* [TASK TO COMPLETE] Track down every line below that holds "agent" and copy it.

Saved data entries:
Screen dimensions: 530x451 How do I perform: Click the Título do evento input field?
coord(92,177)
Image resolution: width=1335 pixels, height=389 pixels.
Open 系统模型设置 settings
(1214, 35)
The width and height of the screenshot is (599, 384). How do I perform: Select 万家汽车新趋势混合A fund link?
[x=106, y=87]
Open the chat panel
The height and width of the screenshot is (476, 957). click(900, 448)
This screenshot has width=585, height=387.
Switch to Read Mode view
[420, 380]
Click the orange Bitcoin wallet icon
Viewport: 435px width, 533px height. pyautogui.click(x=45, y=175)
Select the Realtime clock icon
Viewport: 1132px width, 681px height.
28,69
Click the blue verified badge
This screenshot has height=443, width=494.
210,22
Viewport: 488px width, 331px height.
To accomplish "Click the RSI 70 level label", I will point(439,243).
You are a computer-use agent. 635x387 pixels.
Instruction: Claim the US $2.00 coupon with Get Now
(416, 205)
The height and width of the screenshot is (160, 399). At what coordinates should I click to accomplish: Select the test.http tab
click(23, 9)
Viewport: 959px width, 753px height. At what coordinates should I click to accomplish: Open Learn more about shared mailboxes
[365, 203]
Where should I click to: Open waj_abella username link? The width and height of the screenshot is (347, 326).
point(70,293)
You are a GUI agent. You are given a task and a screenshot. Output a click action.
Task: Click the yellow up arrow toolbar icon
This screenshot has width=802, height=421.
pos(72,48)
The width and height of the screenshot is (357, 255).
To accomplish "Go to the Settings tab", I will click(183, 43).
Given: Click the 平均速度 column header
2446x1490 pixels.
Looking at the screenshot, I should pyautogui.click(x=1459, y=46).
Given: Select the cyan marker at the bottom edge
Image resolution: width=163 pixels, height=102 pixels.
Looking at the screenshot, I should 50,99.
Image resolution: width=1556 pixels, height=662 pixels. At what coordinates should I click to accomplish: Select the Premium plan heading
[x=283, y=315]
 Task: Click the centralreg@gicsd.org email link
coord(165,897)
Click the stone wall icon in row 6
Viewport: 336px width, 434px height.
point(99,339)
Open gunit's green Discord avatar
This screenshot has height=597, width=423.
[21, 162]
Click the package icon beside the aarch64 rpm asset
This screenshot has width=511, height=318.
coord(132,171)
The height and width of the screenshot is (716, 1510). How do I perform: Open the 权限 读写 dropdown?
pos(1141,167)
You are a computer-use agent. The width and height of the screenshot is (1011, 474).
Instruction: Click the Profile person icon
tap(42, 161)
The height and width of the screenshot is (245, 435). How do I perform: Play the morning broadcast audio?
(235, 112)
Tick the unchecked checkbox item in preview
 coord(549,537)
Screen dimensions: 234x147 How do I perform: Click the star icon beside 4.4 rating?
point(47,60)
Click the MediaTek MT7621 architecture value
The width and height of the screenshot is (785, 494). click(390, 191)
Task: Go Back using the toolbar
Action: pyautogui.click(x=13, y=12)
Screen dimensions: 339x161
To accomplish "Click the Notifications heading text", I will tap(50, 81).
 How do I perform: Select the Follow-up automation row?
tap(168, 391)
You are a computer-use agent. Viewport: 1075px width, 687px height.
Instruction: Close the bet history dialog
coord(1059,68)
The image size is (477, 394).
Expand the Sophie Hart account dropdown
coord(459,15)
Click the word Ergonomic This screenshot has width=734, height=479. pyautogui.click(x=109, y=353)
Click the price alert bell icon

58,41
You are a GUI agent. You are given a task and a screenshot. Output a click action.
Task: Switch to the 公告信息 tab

* [FINISHED TASK]
You are a computer-use agent. 635x387 pixels.
You are a GUI agent. You are given a task and a screenshot. Output a click action.
You are a computer-use agent. The width and height of the screenshot is (1011, 474).
You are a computer-use agent. Viewport: 1075px width, 687px height.
You are a GUI agent. You are given a task and a screenshot. Output a click action.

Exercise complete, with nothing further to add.